In a leading article on “The Land of Promise,” The Liverpool Courier—October 19th, 1917—again dealt with the Jewish claims to Palestine, and says:⁠—

“We may be as certain of a loyal Anglo-Jewry with a Jewish Homeland reconstituted, as we are to-day. Britain has always taken kindly to the idea of the Jewish Resettlement, and the moment seems now at hand when an ideal—cherished both by Britain and by Jewry—is not unlikely to find realization.”
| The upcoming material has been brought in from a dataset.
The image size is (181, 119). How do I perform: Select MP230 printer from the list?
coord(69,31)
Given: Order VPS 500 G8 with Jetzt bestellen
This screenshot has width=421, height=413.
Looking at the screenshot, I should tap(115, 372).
The Glasgow Herald, May 29th, 1917, in an article on “Zion Re-edified,” dealt fully with the anti-Zionist manifesto, and said of the Zionists:⁠—

“They are looking forward now not to a re-edified Zion which the breath of a Turkish Sultan could tumble into ruin, but to the establishment of a Jewish State, under the suzerainty of some strong Christian power.

“Jews in every land have felt that what has been the dream of long ages of exile and persecution may at last become a reality on which their eyes shall gaze.”

The Yorkshire Post, April 12th, 1917, gave the history of “Jewish Colonization in Palestine,” and concluded that:⁠—

“Thus there is some foundation for the claim that in the settlement after the war provision should be made for the unhampered continuance and extension of the colonization of Palestine by the Jews; and should that develop in process of time into the establishment of a Jewish nation there, it will be a result by no means inconsistent with the ideals for which Great Britain and her Allies are fighting.”

The Contemporary Review of June, 1917, had a short note on the “Jewish Claim to Palestine”:⁠—

“Evidently the principle of nationality is itself considered sacred; it is an asset to the world, and it carries its rights, moral rights, which are none the less rights, if they cannot be enforced by the sword.

“The cynic might, perhaps, find more justification had Israel ever forgotten or waived his claim to the Holy Land; but a continuous chain of aspiration and prayer, and even of political activity, binds him to the soil from which he was driven early in the Christian Era.”